Laura Lonergan lived on Park Road, not far from uptown. Geographically speaking. Economically, the address was light-years away.
En route, Slidell handed me a printout:
AVAILABLE 24/7. Massage. Companionship. For mature men who want a sexy, sensitive female. Real curly hair, spicy tits, juicy butt!!! Call me now! No black men. No texts or blocked numbers. Princess.
Poster’s age: 39.
Location: Uptown Charlotte.
A photo showed a woman in a thong and push-up bra contorted on a bed like a boa on a vine. In another, she was smiling from a notquite-chin-deep bubble bath.
“Where’s this from?” I asked.
“Backpage.com. Under Escorts, Charlotte.”
“She’s very broad-minded.”
“We all got our limits.”
“She goes by Princess?”
“Pure gentry.”
“I guess marketing on the Internet is easier than walking the streets.” Placing the ad on the center console.
“She does her share of that.”
Slidell slowed. Checked his spiral.
The block was lined with two-and three-story buildings, many with apartments converted to accommodate small businesses. Lonergan’s was a six-unit affair with large-leafed vegetation crawling the brick. Maybe kudzu.
“Is she expecting us?” I asked.
“No.” Slidell shifted into park. “But she’s here.”
We got out and entered a postage-stamp lobby. The air smelled of mold and rugs not cleaned in a decade. Of chemicals used to perm and dye hair.
To the right, past an inside door, was a tax accountant’s office with not a single employee or customer present. A narrow stairway lay straight ahead. To the stairway’s left, a hall led to another hall cutting sideways across the back of the building.
Lonergan’s unit was on the second floor, beside a beauty salon and across from an aesthetician who also did nails. Both doors were shut. Beyond them, no indications of human life.
A sign on Lonergan’s door offered massage therapy and instructed patrons to knock. Slidell did.
We waited. My gaze wandered. Landed on a spiderweb that could have made Architectural Digest.
Slidell knocked again.
A voice floated out, female, the words unclear.
Slidell gestured me to one side, out of view. Then he banged again, this time with gusto. After some rattling, the door opened.
Laura Lonergan was a portrait titled The Face of Meth. Fried orange hair. Rawhide skin peppered with scabs. Cheeks sculpted with deep hollows created by the loss of dentition.
Lonergan smiled, lips closed, undoubtedly to cover what unsightly teeth she’d managed to retain. One hand brushed breasts barely altering the topography of a pink polyester tank. Her chin rose, and one shoulder twisted in under it. The coy seductress.

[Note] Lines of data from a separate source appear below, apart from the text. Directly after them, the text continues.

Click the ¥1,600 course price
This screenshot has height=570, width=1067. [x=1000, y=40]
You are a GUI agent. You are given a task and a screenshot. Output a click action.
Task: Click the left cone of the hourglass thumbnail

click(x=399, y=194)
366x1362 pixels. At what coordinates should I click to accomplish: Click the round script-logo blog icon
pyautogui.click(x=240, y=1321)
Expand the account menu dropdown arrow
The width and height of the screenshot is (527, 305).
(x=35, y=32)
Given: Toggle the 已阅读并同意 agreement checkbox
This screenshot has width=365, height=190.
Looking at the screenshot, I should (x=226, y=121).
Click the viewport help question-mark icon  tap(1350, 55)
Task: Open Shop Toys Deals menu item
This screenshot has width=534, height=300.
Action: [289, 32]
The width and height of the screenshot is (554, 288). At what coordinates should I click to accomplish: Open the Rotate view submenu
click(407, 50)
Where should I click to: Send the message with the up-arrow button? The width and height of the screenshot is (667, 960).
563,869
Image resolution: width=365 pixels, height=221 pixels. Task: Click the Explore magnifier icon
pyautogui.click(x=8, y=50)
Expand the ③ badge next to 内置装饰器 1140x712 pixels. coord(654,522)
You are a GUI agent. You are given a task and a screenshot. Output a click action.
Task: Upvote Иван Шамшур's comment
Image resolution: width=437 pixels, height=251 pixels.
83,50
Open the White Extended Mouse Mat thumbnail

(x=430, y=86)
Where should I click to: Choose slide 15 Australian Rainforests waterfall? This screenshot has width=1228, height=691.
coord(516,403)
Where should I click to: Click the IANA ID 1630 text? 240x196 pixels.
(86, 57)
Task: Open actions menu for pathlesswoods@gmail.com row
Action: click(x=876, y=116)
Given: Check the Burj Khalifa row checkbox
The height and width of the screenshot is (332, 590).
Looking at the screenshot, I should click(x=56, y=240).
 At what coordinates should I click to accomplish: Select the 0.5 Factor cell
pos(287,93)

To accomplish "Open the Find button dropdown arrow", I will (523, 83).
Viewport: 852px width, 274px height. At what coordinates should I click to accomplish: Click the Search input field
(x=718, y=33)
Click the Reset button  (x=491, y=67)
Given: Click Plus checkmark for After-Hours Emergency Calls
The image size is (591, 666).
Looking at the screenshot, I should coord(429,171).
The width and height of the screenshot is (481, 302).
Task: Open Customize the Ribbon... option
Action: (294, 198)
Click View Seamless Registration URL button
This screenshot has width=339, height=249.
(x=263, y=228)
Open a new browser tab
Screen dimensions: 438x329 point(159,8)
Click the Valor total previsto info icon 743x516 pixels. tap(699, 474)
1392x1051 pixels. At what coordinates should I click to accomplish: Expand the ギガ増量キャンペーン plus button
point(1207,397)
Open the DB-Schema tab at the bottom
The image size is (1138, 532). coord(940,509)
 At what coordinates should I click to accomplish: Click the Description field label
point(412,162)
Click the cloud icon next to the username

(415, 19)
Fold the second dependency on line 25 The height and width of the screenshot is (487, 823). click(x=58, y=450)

“Save it, Princess.” Slidell held out his badge.
Lonergan studied it for about a week. Then she straightened. “You’re a cop.”
“You’re a genius.”
“I’m closed.” Lonergan stepped back and started to shut the door.
Slidell stopped it with one meaty palm. “Not anymore,” he said.
“I don’t have to talk to you.”
“Yes. You do.”
“What have I done?”
“Let’s skip the part where you play innocent.”
“I’m a masseuse.”
“You’re a tweaker and a whore.”
Lonergan’s eyes skittered up and down the hall. Then, softer, “You can’t talk to me like that.”
“Yes. I can.”
Lines crimped Lonergan’s forehead as she thought about that. “How about you cut me some slack?”
“Maybe.”
A beat as she considered what that might mean. “Yeah?”